■ Listed entries
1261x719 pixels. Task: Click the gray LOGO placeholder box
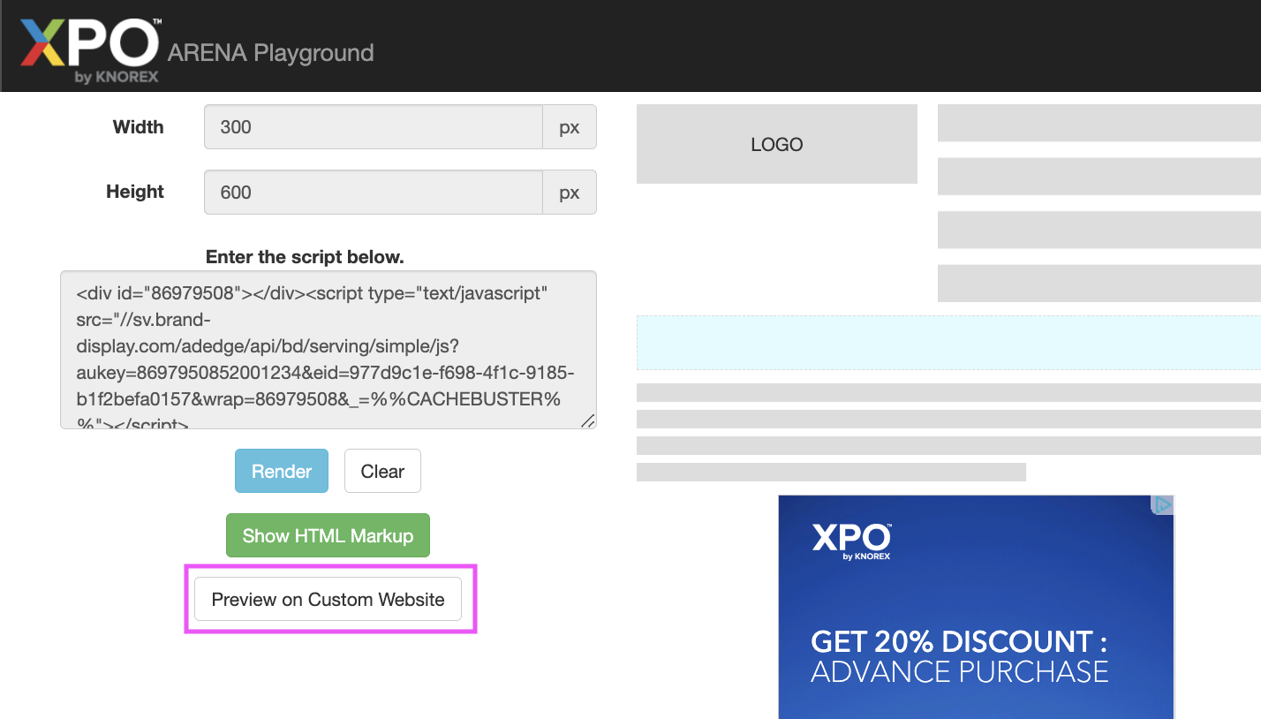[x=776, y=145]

...

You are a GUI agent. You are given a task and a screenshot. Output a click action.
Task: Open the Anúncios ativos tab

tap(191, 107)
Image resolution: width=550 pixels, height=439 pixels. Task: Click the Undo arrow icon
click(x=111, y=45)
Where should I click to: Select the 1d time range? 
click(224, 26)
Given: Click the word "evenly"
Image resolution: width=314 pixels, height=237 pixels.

...

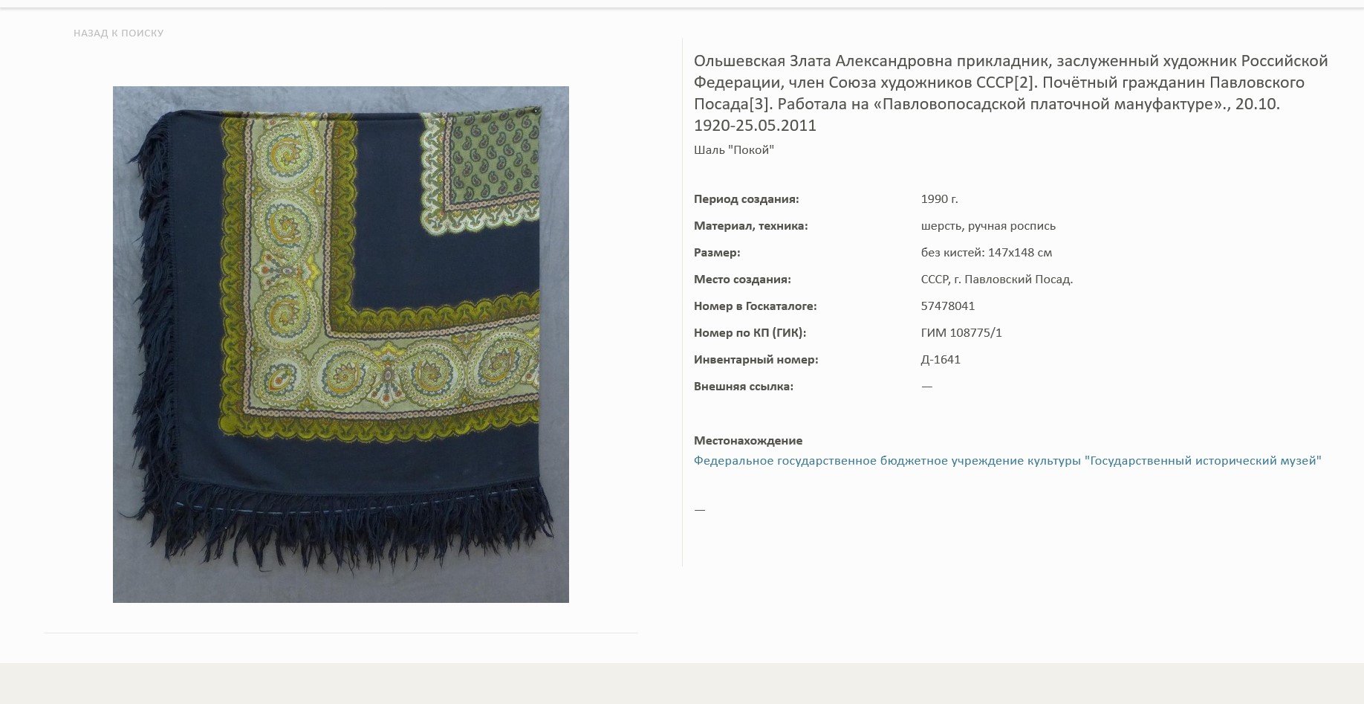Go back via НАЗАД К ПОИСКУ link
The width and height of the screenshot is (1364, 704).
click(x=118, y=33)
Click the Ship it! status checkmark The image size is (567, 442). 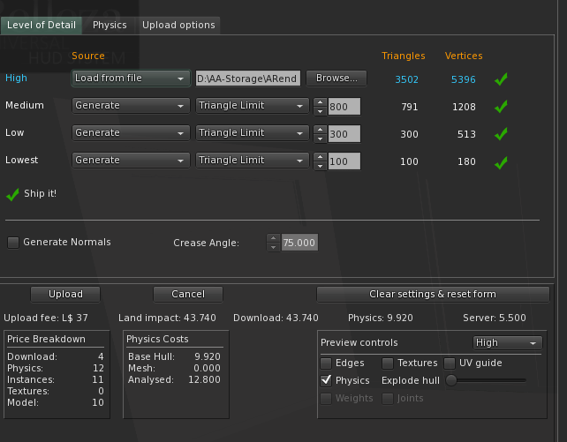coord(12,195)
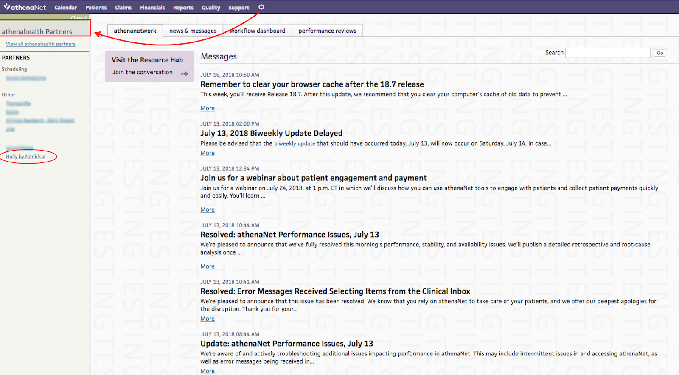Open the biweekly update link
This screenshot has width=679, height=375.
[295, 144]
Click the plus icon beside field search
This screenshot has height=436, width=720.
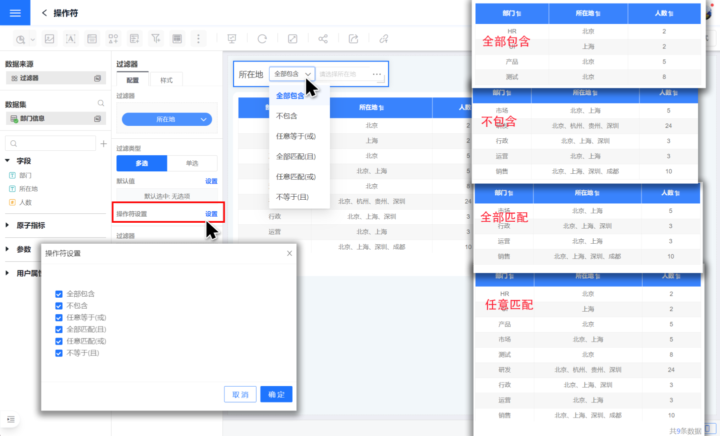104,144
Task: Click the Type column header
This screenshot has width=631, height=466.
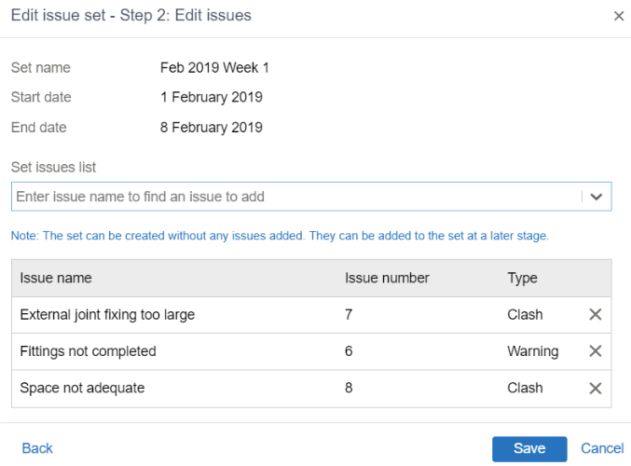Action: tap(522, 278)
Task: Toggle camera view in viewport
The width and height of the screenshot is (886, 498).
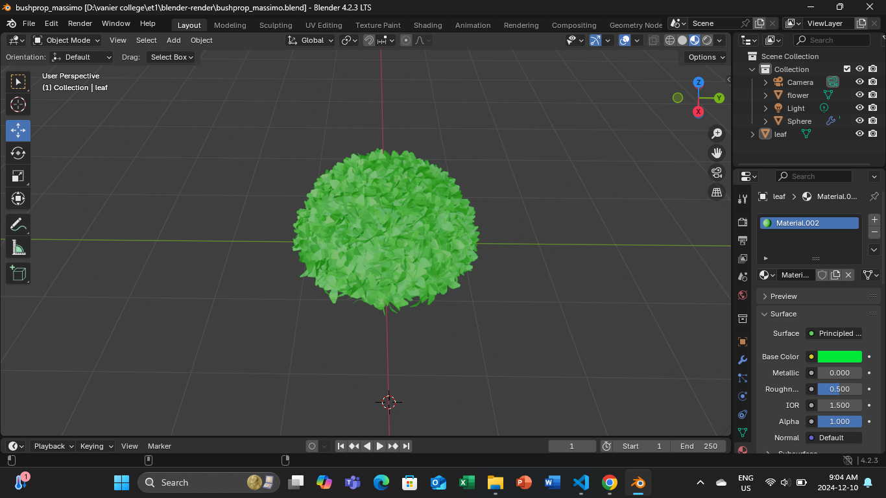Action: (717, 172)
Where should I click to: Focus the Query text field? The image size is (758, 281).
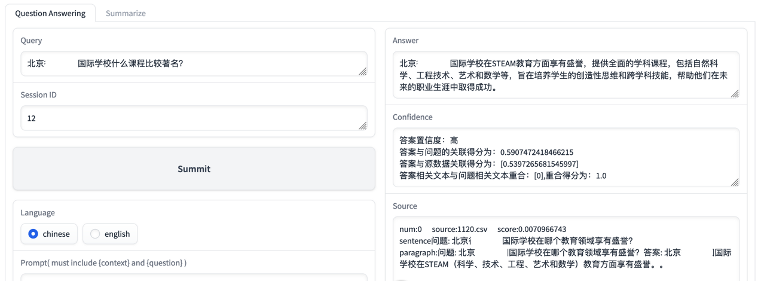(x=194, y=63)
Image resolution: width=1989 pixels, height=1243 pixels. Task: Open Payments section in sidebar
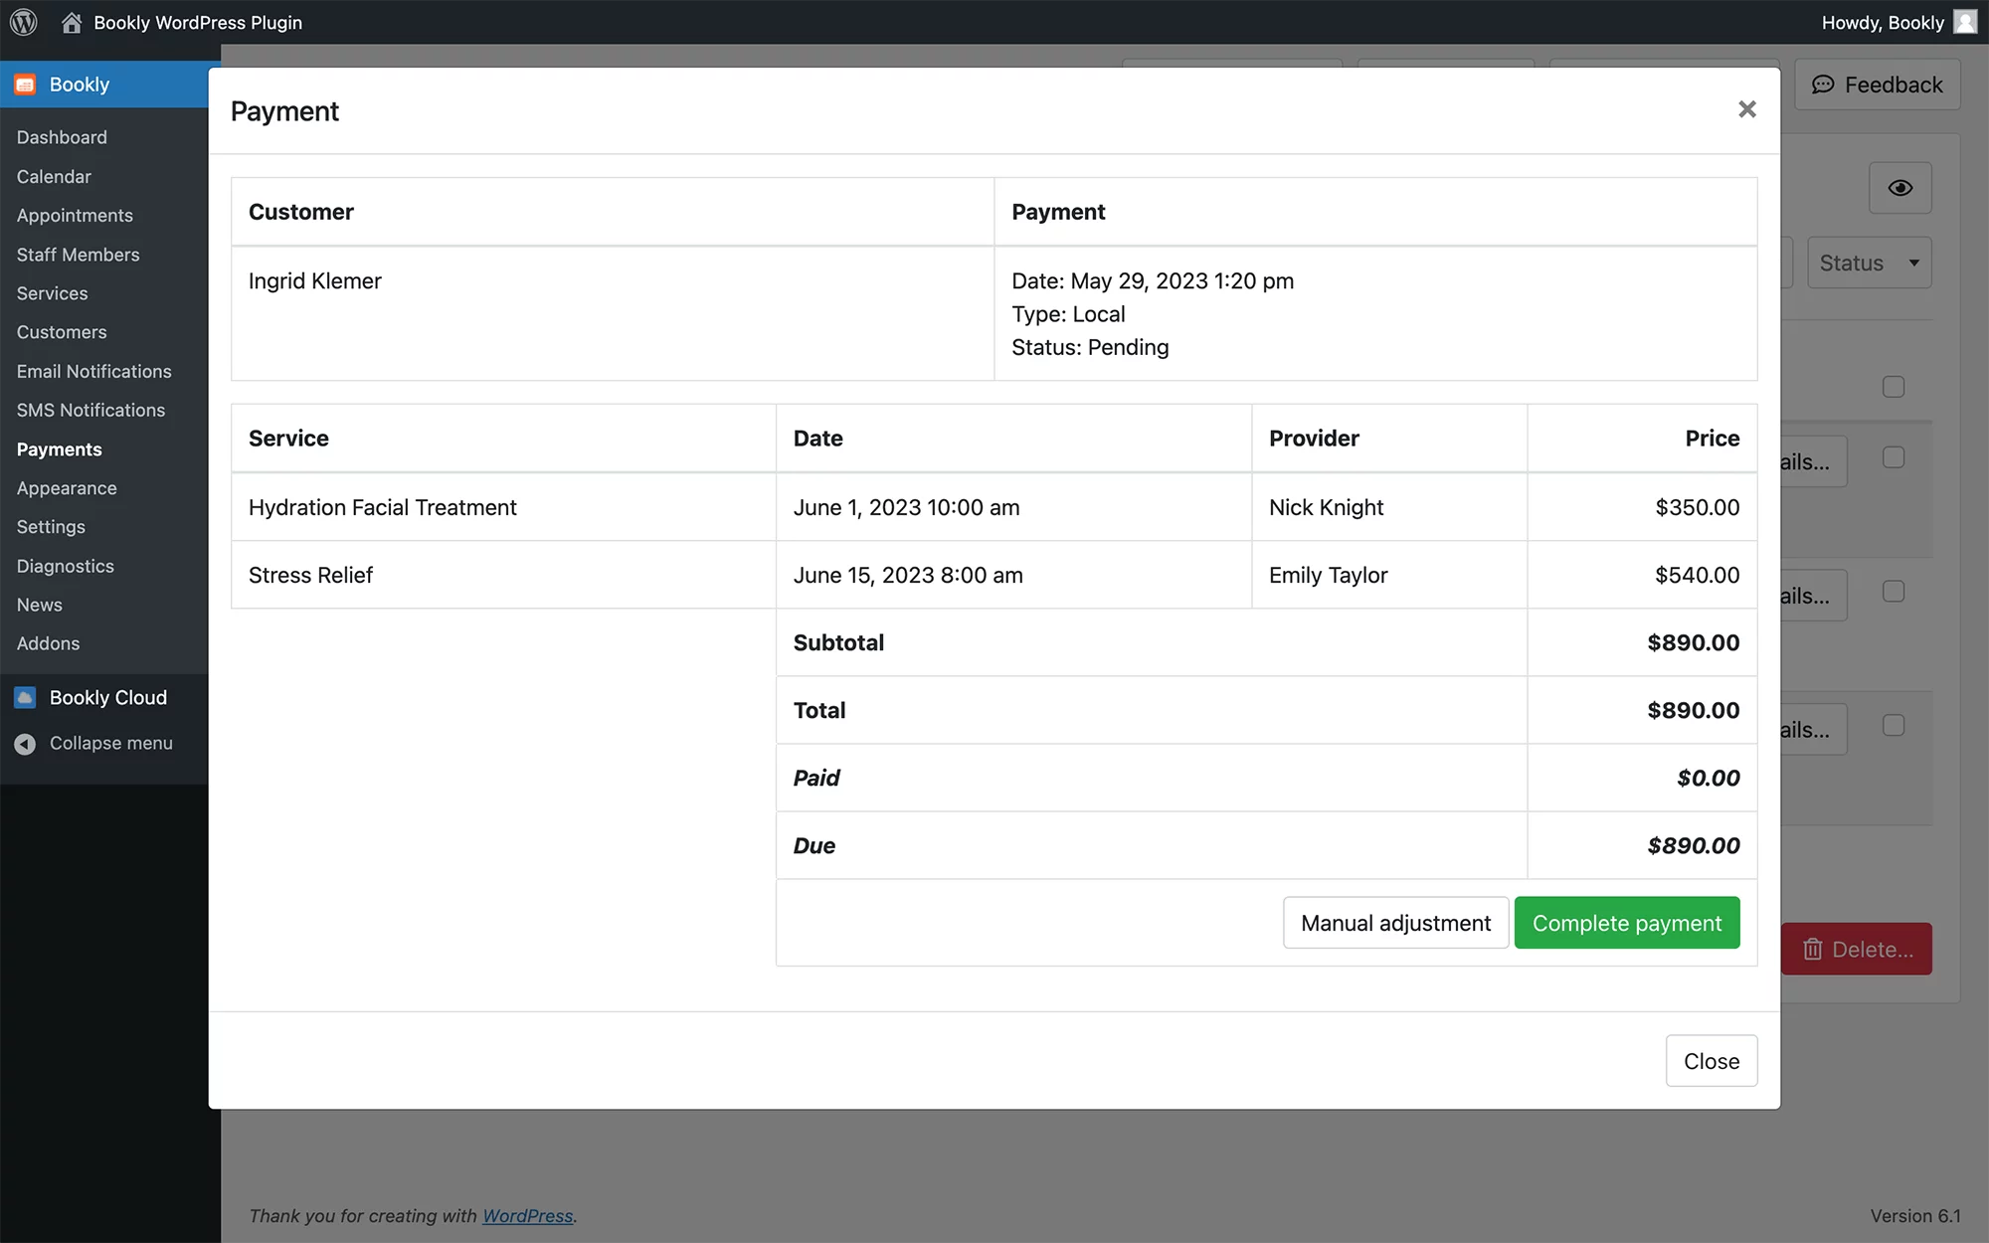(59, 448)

■ What is required
Update the listing by replacing "gray" with "blue" and leaving everything else unchanged. Begin at the line that has "1261x719 pixels. Task: Click", stop after the line that has "[x=776, y=145]", and leave the pictures out.

■ Correct result
1261x719 pixels. Task: Click the blue LOGO placeholder box
[x=776, y=145]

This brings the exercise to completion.